• [Problem description] Output every line of the listing below verbatim, without any changes.

[Pointing records for text and elements]
####################

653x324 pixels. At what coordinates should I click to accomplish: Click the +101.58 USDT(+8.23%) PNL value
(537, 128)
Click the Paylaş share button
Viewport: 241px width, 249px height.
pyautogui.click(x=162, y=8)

####################

• [Task solution]
653x324 pixels. At what coordinates should I click to accomplish: Click the +101.58 USDT(+8.23%) PNL value
(537, 128)
Click the Paylaş share button
Viewport: 241px width, 249px height.
pyautogui.click(x=162, y=8)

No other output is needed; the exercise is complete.